The overblown reports of Google Glass privacy distract from the really important Google Glass discussion - how Glass micro apps can compress the time between user intent and action. Micro apps are smaller than apps and are ephemeral because they are used in an instant and designed to disappear from the user's perception once completing their tasks. Because of the Glass wearable form factor, micro apps deviate from the LCD square and touchscreen/keyboard design of smartphone, tablet, and PC apps, and are intended to be hands-free and responsive in the moment. Well-designed Glass apps employ its UI to let the user do something that they could not otherwise do with another device. Glass’s notifications are a good example of this; want to get breaking news or preview important email without interruption from a phone or PC? Tilt your head up slightly and capture it in a glance, but if you want to read the news or give a detailed response to an email – better to pick up a smartphone, tablet or PC. The best consumer-facing Google Glass experiences highlight how apps can leverage this micro app programmable wearable form factor.
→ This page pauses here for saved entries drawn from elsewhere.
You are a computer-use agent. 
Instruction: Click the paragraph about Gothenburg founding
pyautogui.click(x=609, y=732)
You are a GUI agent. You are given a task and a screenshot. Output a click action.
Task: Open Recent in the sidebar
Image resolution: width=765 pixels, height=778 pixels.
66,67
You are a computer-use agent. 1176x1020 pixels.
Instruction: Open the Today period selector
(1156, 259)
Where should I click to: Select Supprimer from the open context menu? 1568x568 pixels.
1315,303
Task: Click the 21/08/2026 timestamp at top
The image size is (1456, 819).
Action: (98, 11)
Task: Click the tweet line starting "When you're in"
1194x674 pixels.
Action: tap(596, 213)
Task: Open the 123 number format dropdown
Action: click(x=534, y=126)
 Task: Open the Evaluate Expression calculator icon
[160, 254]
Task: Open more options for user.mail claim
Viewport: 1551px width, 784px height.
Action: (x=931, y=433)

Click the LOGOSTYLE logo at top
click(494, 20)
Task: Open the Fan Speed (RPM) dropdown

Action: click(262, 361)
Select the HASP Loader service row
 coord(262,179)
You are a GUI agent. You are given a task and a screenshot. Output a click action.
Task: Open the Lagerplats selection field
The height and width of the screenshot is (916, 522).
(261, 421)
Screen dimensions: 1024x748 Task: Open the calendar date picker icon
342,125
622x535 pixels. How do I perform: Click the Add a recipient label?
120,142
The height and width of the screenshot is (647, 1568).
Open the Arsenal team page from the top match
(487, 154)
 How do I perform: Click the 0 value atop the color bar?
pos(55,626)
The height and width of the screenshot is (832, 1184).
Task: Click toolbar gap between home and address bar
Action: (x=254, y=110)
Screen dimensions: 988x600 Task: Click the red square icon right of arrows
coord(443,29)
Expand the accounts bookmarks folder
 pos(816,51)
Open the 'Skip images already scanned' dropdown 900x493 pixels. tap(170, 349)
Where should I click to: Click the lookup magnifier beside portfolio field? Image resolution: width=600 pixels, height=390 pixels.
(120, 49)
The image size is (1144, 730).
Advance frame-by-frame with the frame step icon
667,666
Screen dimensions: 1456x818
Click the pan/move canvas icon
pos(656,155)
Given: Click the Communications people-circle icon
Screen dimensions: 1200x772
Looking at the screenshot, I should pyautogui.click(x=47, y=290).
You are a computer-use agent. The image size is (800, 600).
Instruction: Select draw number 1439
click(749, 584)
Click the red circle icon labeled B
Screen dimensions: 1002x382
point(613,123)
Early on during the MIT Media Lab workshop, White demonstrated how Glass's UI extends beyond its touchpad, winks, and head movements by adding a homemade eye tracker to Glass as an input device. The camera and controller were dissected from a $25 PC video camera and attached to the Glass frame with a 3D-printed mount. A few modifications were made, such as replacing the obtrusively bright LEDs with infrared LEDs, and a cable was added with a little soldering. The whole process takes about 15 minutes for someone with component soldering skills. With this eye tracker and a few lines of Wearscript, the researchers demonstrated a new interface by playing Super Mario on Google Glass with just eye movements.

To this audience of software engineers, wearable enthusiasts, students, and hardware hackers, repurposing an inexpensive device with some hacking and soldering is not unusual. But the impact of the demonstration set the tone for rethinking Glass apps with Wearscript and unconventional Glass input devices.

A dramatic Myo Gesture Control Bracelet that operates by detecting motion and muscle contraction was used to control the Glass display with Wearscript. A little less dramatic but equally effective input demonstration was a magnetic ring that controlled the Glass display by swiping a Bluetooth Low Energy (BLE) tethered Android phone with the magnetometer enabled in the user's pocket. For the many attendees working at designing and developing next-generation wearable concepts, the diverse input device’s demonstrations broaden the scope of expectations for the workshop and push the limits on the notion of the wearable user experience.

Wearscript is really interesting because it uses a JavaScript framework that extends the design center of Google Glass micro apps from mainly Android Java developers to front-end developers. Front-end developers who typically design the user experience are more concerned with testing and iterating user experience to optimize designs. JavaScript is a much more accessible language than Java for front-end developers, many of whom already know it.

After two days of coding and soldering, White and Greenwald achieved the results they intended - wearable micro apps that reconsidered HMI and some new wearable concepts. A Google Glass micro app used augmented reality to identify room layouts for a blind person and guide them with voice response. An open source game designed for a smartphone screen and touchpad was adapted and played on Google Glass with just the Myo bracelet using hand movement. Using the homemade eye tracker to measure pupil dilation, a dating micro app simulated a measurement of the affinity between two people on a first date.

White and Greenwald proved using Wearscript and the groups’ creativity that the definition of wearables isn’t complete yet, and the missing ingredient to the wearable killer app is new input devices to simplify HMI.

The Wearscript code repository and its contributors are on Github.